Reading text:
The History Channel came into existence as a history buff’s paradise to immerse themselves in old things that didn’t involve appraising antiques. I was pumped. I absolutely love that shit. Louisiana Purchase? Seward’s Folly? San Juan Hill? Mmmm that’s right History, talk dirty to me.
How History 112 looked through my eyes.
Since then, it has gone the way of MTV. The original mission statement has no relevancy anymore as they have instead sold their souls to the ratings devil and green lit things like Ancient Aliens. I see their point as I’m not even ashamed to admit that I have an unhealthy obsession with that show. Giorgio Tsoukalos had me from the beginning. We’re talking straight up hook, line, sinker situation. It was around that time, however, that I realized that I wanted hard facts completely gone from History Channel entirely.
I mean at this point, fuck it. It’s time to give the people what they want HC. I’ve spent a lot of time thinking about this and I present to you, the new Wednesday night lineup…
Chupaca-Bros
There are already shows about hunting Squatches and the other kinds of nonsensery out there. Well it’s time to pay el Chupacabra its due respect. Since the market is already pretty much cornered with regards to backwoods people chasing shadows, it’s obvious that you just get some Sigma Chis out there changing the supernatural discovery game. It can’t be that hard to find a couple of dudes who drunkenly spout off about local legends and get a raging hard on for el Chupacabra. I’m looking at you University of Texas-San Antonio.
I would seriously pay any amount of money to see two drunk fucks in bro tanks, speaking broken Spanglish to rocks and trees, hoping to get answers to the whereabouts of el Chupacabra’s location. Hell, I would pay even more money to BE the drunk fuck out there making traps out of Keystone and shit.
Here Chuppy Chuppy Chuppy!
Historic Confessions
Since it’s already established protocol via Ancient Aliens to take the truth and stretch it as far as humanly possible, I say we just run with it. Drunk History has already nailed the method of retelling stories, so we might as well take that strategy but with subject matter experts dressed in costume. It will basically be like anytime your dad gets drunk and starts claiming that he invented the dollar bill method of snorting coke. I mean you always know it is probably based on a little bit of truth, but at the end of the day he’s probably full of shit.

Recorded data:
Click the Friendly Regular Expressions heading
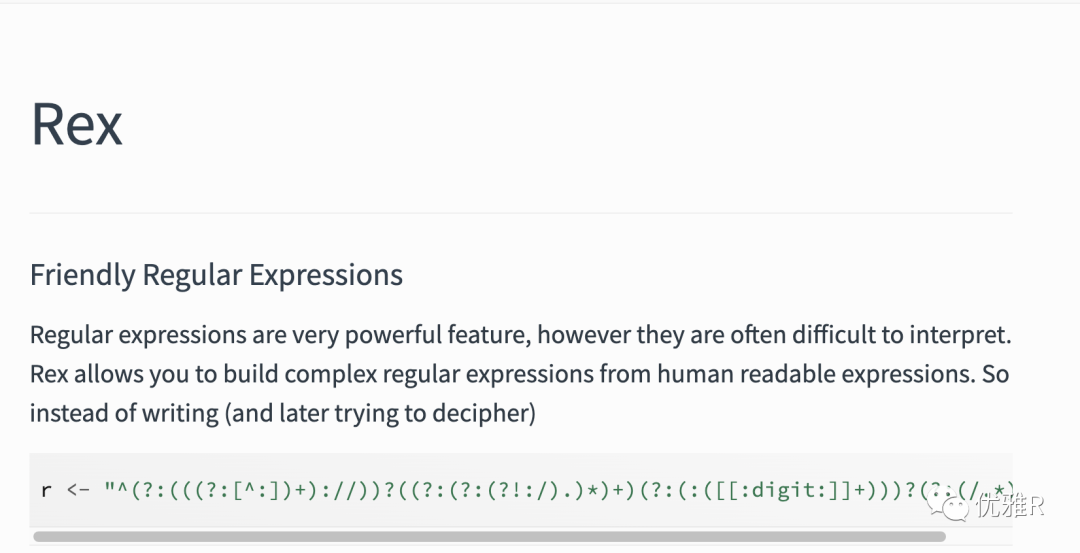Screen dimensions: 1080x553 pos(216,275)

To be done:
[1] Answer these questions from the History Channel piece, one per line:
(a) Which show does the writer admit to having an unhealthy obsession with?
(b) Which university does the writer call out when looking for possible hosts?
(c) What does the writer imagine making traps out of?
[2] Decide whether each statement agrees with the History Channel piece, and back each answer with the deciding words from it:
(a) The writer says the History Channel has gone the way of MTV.
(b) The writer is ashamed to like Ancient Aliens.
(c) The proposed Historic Confessions would feature subject matter experts in costume.
[3] Reproduce the History Channel piece starting with "Here Chuppy Chuppy" and going on through "full of shit.".

Results by task:
[1]
(a) Ancient Aliens
(b) University of Texas-San Antonio
(c) Keystone

[2]
(a) Yes: "Since then, it has gone the way of MTV."
(b) No: "I’m not even ashamed to admit that I have an unhealthy obsession with that show."
(c) Yes: "we might as well take that strategy but with subject matter experts dressed in costume."

[3]
Here Chuppy Chuppy Chuppy!
Historic Confessions
Since it’s already established protocol via Ancient Aliens to take the truth and stretch it as far as humanly possible, I say we just run with it. Drunk History has already nailed the method of retelling stories, so we might as well take that strategy but with subject matter experts dressed in costume. It will basically be like anytime your dad gets drunk and starts claiming that he invented the dollar bill method of snorting coke. I mean you always know it is probably based on a little bit of truth, but at the end of the day he’s probably full of shit.